Justine Legg Hommel Memorial Lecture
Voices of the Catskills:
Celebrating the Legacy of
Shirley Wiltse Dunn,
Leah Showers Wiltse, and
Doris West Brooks —
Three Trailblazing Mountain Top Women who Wrote History
Saturday, July 26, at 2 p.m.
Twilight Park Clubhouse, Haines Falls
Please join us for the Annual Justine L. Hommel Memorial Lecture to celebrate the legacy and writings of three outstanding Mountain Top women historians. These women, all born in Tannersville, studied, researched and wrote about the history of the Mountain Top, the Catskills and the Hudson River Valley.
Shirley Wiltse Dunn spent 20 years studying and researching the Mohican Indians of Eastern New York and Western Massachusetts. Prolific, she published 3 major books, plus numerous articles and chaired 3 conferences on Native Americans at the NY State Museum from 2000-2009. She also studied and wrote about the early Dutch settlers who lived on both sides of the Hudson River near Albany. She was a frequent lecturer and has been nationally recognized for her scholarship on Indigenous peoples.
Leah Showers Wiltse, Mrs. Dunn’s mother, wrote essays on the people and places in the Northern Catskills for a local publication. Later, her daughter published them in one volume entitled Pioneer Days in the Catskill High Peaks: Tannersville and the Region Around. Her essays chart the course of Mountain Top settlement which began shortly after the Revolutionary War. They are informative and often humorous descriptions of the early settlers and the lives they lived on the Mountain Top. She served as the Town of Hunter Historian in the 1950s.
Doris West Brooks wrote fictional tales and stories centered in the East Kill Valley. They were published as The Old Eagle Nester: the Lost Legends of the Catskills and relate the legends and superstitions of the people who lived and made a living in the East Kill Valley. Among many other volunteer roles, she served on the HTC School Board and was a member of the Boards of the MTHS and the Haines Falls Library.
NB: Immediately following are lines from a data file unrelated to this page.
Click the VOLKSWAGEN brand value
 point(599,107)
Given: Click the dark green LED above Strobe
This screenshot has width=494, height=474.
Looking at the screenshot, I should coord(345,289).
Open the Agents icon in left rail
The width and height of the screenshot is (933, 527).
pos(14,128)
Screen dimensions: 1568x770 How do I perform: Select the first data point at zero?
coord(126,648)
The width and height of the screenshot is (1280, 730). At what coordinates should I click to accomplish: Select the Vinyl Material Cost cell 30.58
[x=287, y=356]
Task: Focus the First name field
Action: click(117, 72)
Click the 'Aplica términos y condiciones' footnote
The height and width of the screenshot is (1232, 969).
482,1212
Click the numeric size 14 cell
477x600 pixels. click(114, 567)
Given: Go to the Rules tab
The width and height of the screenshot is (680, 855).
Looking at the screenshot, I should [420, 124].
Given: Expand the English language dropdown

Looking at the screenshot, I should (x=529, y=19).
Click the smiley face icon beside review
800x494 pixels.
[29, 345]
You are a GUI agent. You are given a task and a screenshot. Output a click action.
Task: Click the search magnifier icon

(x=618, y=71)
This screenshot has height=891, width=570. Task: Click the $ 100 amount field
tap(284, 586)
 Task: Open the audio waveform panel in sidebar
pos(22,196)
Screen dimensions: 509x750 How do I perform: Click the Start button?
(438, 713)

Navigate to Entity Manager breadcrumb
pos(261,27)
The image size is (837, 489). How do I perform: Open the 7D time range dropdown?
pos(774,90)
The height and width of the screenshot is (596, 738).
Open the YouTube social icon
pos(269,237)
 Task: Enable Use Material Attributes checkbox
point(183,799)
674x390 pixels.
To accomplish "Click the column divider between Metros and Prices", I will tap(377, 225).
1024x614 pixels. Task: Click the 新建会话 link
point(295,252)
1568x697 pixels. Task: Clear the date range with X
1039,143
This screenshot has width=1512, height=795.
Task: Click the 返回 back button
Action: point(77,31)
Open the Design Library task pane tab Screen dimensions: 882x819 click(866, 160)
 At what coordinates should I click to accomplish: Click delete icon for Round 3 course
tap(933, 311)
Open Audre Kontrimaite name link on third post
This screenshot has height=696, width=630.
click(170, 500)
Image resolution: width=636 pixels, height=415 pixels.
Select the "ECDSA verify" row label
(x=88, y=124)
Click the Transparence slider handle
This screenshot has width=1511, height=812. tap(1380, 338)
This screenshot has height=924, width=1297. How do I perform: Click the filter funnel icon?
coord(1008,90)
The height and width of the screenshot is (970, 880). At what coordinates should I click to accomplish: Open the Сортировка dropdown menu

A panel of historians will discuss the accomplishments and legacies of these women. The panelists include Heidi Hill, site manager of Crailo and Schuyler Mansion State Historic Sites, David William Voorhees, of the Jacob Leisler Institute for the Study of Early New York History, Richard Sears Walling, a student of African American and Indigenous history, and Richard Brooks, a land surveyor and historian whose mother was Doris West Brooks. There will be a video taped interview with Heather Bruegl, a public historian and citizen of the Oneida Nation of Wisconsin. The program will be Introduced and moderated by MTHS President, Adrienne Larys. This is an original program developed by the MTHS for the Justine L. Hommel Lecture Series.